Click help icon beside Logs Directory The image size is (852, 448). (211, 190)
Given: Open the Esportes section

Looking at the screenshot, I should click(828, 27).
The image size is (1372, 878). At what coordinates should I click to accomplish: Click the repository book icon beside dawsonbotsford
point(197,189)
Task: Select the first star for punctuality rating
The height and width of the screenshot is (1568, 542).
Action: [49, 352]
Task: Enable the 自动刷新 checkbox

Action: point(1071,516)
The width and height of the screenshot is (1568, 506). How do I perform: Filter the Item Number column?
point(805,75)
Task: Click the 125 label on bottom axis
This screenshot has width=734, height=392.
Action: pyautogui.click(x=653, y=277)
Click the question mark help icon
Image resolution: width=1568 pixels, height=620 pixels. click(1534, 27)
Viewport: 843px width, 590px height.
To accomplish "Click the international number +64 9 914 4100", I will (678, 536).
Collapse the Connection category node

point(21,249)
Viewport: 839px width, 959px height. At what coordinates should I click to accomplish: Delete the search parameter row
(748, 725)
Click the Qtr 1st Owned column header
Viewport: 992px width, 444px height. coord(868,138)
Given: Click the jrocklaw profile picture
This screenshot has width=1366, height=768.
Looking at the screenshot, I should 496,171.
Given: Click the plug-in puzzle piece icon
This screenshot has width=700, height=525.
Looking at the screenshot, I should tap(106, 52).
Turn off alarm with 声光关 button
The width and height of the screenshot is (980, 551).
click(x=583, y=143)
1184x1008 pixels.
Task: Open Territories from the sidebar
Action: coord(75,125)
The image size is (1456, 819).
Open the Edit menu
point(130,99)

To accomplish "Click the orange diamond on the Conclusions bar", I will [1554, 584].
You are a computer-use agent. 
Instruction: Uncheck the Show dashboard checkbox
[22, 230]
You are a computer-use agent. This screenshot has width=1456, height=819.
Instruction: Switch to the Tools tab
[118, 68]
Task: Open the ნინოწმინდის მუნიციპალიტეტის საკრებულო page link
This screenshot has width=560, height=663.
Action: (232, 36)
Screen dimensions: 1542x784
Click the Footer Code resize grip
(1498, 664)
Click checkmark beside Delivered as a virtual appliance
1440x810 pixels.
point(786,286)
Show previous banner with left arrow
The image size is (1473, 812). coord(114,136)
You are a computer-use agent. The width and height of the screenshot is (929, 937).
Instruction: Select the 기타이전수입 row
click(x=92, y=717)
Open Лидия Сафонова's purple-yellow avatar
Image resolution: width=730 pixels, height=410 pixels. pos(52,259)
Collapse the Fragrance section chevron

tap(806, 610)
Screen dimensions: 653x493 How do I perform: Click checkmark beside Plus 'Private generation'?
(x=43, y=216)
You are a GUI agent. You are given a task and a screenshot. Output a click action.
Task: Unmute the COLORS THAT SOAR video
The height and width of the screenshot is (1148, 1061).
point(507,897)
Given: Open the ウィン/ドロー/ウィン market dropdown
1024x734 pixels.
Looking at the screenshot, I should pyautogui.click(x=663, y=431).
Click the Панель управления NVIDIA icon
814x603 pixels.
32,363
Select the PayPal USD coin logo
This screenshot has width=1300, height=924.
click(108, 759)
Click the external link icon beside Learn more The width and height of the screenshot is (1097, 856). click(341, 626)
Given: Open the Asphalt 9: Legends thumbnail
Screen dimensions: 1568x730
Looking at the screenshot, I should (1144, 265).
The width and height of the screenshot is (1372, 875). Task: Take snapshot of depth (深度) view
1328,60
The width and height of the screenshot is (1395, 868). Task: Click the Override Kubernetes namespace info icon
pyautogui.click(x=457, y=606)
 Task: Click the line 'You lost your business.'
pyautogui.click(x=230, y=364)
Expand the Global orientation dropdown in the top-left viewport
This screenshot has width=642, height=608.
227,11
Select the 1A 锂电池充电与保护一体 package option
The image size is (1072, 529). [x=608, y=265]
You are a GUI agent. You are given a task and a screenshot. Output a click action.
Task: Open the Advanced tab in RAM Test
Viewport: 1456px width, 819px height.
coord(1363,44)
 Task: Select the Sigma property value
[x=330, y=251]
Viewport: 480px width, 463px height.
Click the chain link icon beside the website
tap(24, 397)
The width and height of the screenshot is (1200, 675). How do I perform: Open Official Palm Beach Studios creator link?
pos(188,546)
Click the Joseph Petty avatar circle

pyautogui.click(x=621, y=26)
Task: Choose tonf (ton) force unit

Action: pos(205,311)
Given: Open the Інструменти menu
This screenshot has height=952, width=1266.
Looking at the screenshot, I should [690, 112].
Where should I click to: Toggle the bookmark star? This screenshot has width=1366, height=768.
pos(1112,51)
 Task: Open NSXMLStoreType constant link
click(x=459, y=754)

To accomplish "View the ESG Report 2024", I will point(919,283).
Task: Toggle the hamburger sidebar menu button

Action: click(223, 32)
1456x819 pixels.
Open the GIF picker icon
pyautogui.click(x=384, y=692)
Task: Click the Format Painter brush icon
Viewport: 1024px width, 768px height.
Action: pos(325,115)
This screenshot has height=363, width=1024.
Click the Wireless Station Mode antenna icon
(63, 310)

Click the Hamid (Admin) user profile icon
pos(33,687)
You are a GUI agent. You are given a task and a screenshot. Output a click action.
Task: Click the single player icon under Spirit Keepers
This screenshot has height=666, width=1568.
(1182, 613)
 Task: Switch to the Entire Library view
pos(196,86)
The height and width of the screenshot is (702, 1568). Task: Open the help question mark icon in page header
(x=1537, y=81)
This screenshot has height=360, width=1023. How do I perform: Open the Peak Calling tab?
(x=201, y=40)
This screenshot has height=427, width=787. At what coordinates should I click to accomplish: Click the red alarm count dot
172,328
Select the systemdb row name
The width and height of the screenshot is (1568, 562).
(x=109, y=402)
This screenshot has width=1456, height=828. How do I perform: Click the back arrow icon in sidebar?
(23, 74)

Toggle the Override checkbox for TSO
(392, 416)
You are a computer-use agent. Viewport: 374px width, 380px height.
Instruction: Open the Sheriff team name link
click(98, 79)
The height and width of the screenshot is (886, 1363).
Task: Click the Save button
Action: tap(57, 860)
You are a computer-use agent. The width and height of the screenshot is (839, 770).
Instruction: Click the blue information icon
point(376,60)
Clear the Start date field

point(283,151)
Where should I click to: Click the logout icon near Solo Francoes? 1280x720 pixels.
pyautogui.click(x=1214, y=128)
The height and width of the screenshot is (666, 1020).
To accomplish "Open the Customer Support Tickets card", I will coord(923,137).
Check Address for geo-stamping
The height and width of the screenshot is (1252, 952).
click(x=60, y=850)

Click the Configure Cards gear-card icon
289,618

_ _ _ _ _ _ _

Reproduce the entire listing above line for line, changing nothing.

ANSWER TO THIS TASK
Click help icon beside Logs Directory The image size is (852, 448). (211, 190)
Given: Open the Esportes section

Looking at the screenshot, I should click(828, 27).
The image size is (1372, 878). At what coordinates should I click to accomplish: Click the repository book icon beside dawsonbotsford
point(197,189)
Task: Select the first star for punctuality rating
The height and width of the screenshot is (1568, 542).
Action: [49, 352]
Task: Enable the 自动刷新 checkbox

Action: point(1071,516)
The width and height of the screenshot is (1568, 506). How do I perform: Filter the Item Number column?
point(805,75)
Task: Click the 125 label on bottom axis
This screenshot has width=734, height=392.
Action: pyautogui.click(x=653, y=277)
Click the question mark help icon
Image resolution: width=1568 pixels, height=620 pixels. click(1534, 27)
Viewport: 843px width, 590px height.
To accomplish "Click the international number +64 9 914 4100", I will (678, 536).
Collapse the Connection category node

point(21,249)
Viewport: 839px width, 959px height. At what coordinates should I click to accomplish: Delete the search parameter row
(748, 725)
Click the Qtr 1st Owned column header
Viewport: 992px width, 444px height. coord(868,138)
Given: Click the jrocklaw profile picture
This screenshot has width=1366, height=768.
Looking at the screenshot, I should 496,171.
Given: Click the plug-in puzzle piece icon
This screenshot has width=700, height=525.
Looking at the screenshot, I should tap(106, 52).
Turn off alarm with 声光关 button
The width and height of the screenshot is (980, 551).
click(x=583, y=143)
1184x1008 pixels.
Task: Open Territories from the sidebar
Action: coord(75,125)
The image size is (1456, 819).
Open the Edit menu
point(130,99)

To accomplish "Click the orange diamond on the Conclusions bar", I will [1554, 584].
You are a computer-use agent. 
Instruction: Uncheck the Show dashboard checkbox
[22, 230]
You are a computer-use agent. This screenshot has width=1456, height=819.
Instruction: Switch to the Tools tab
[118, 68]
Task: Open the ნინოწმინდის მუნიციპალიტეტის საკრებულო page link
This screenshot has width=560, height=663.
Action: (232, 36)
Screen dimensions: 1542x784
Click the Footer Code resize grip
(1498, 664)
Click checkmark beside Delivered as a virtual appliance
1440x810 pixels.
point(786,286)
Show previous banner with left arrow
The image size is (1473, 812). coord(114,136)
You are a computer-use agent. The width and height of the screenshot is (929, 937).
Instruction: Select the 기타이전수입 row
click(x=92, y=717)
Open Лидия Сафонова's purple-yellow avatar
Image resolution: width=730 pixels, height=410 pixels. pos(52,259)
Collapse the Fragrance section chevron

tap(806, 610)
Screen dimensions: 653x493 How do I perform: Click checkmark beside Plus 'Private generation'?
(x=43, y=216)
You are a GUI agent. You are given a task and a screenshot. Output a click action.
Task: Unmute the COLORS THAT SOAR video
The height and width of the screenshot is (1148, 1061).
point(507,897)
Given: Open the ウィン/ドロー/ウィン market dropdown
1024x734 pixels.
Looking at the screenshot, I should pyautogui.click(x=663, y=431).
Click the Панель управления NVIDIA icon
814x603 pixels.
32,363
Select the PayPal USD coin logo
This screenshot has width=1300, height=924.
click(108, 759)
Click the external link icon beside Learn more The width and height of the screenshot is (1097, 856). click(341, 626)
Given: Open the Asphalt 9: Legends thumbnail
Screen dimensions: 1568x730
Looking at the screenshot, I should (1144, 265).
The width and height of the screenshot is (1372, 875). Task: Take snapshot of depth (深度) view
1328,60
The width and height of the screenshot is (1395, 868). Task: Click the Override Kubernetes namespace info icon
pyautogui.click(x=457, y=606)
 Task: Click the line 'You lost your business.'
pyautogui.click(x=230, y=364)
Expand the Global orientation dropdown in the top-left viewport
This screenshot has width=642, height=608.
227,11
Select the 1A 锂电池充电与保护一体 package option
The image size is (1072, 529). [x=608, y=265]
You are a GUI agent. You are given a task and a screenshot. Output a click action.
Task: Open the Advanced tab in RAM Test
Viewport: 1456px width, 819px height.
coord(1363,44)
 Task: Select the Sigma property value
[x=330, y=251]
Viewport: 480px width, 463px height.
Click the chain link icon beside the website
tap(24, 397)
The width and height of the screenshot is (1200, 675). How do I perform: Open Official Palm Beach Studios creator link?
pos(188,546)
Click the Joseph Petty avatar circle

pyautogui.click(x=621, y=26)
Task: Choose tonf (ton) force unit

Action: pos(205,311)
Given: Open the Інструменти menu
This screenshot has height=952, width=1266.
Looking at the screenshot, I should [690, 112].
Where should I click to: Toggle the bookmark star? This screenshot has width=1366, height=768.
pos(1112,51)
 Task: Open NSXMLStoreType constant link
click(x=459, y=754)

To accomplish "View the ESG Report 2024", I will point(919,283).
Task: Toggle the hamburger sidebar menu button

Action: click(223, 32)
1456x819 pixels.
Open the GIF picker icon
pyautogui.click(x=384, y=692)
Task: Click the Format Painter brush icon
Viewport: 1024px width, 768px height.
Action: pos(325,115)
This screenshot has height=363, width=1024.
Click the Wireless Station Mode antenna icon
(63, 310)

Click the Hamid (Admin) user profile icon
pos(33,687)
You are a GUI agent. You are given a task and a screenshot. Output a click action.
Task: Click the single player icon under Spirit Keepers
This screenshot has height=666, width=1568.
(1182, 613)
 Task: Switch to the Entire Library view
pos(196,86)
The height and width of the screenshot is (702, 1568). Task: Open the help question mark icon in page header
(x=1537, y=81)
This screenshot has height=360, width=1023. How do I perform: Open the Peak Calling tab?
(x=201, y=40)
This screenshot has height=427, width=787. At what coordinates should I click to accomplish: Click the red alarm count dot
172,328
Select the systemdb row name
The width and height of the screenshot is (1568, 562).
(x=109, y=402)
This screenshot has width=1456, height=828. How do I perform: Click the back arrow icon in sidebar?
(23, 74)

Toggle the Override checkbox for TSO
(392, 416)
You are a computer-use agent. Viewport: 374px width, 380px height.
Instruction: Open the Sheriff team name link
click(98, 79)
The height and width of the screenshot is (886, 1363).
Task: Click the Save button
Action: tap(57, 860)
You are a computer-use agent. The width and height of the screenshot is (839, 770).
Instruction: Click the blue information icon
point(376,60)
Clear the Start date field

point(283,151)
Where should I click to: Click the logout icon near Solo Francoes? 1280x720 pixels.
pyautogui.click(x=1214, y=128)
The height and width of the screenshot is (666, 1020).
To accomplish "Open the Customer Support Tickets card", I will coord(923,137).
Check Address for geo-stamping
The height and width of the screenshot is (1252, 952).
click(x=60, y=850)

Click the Configure Cards gear-card icon
289,618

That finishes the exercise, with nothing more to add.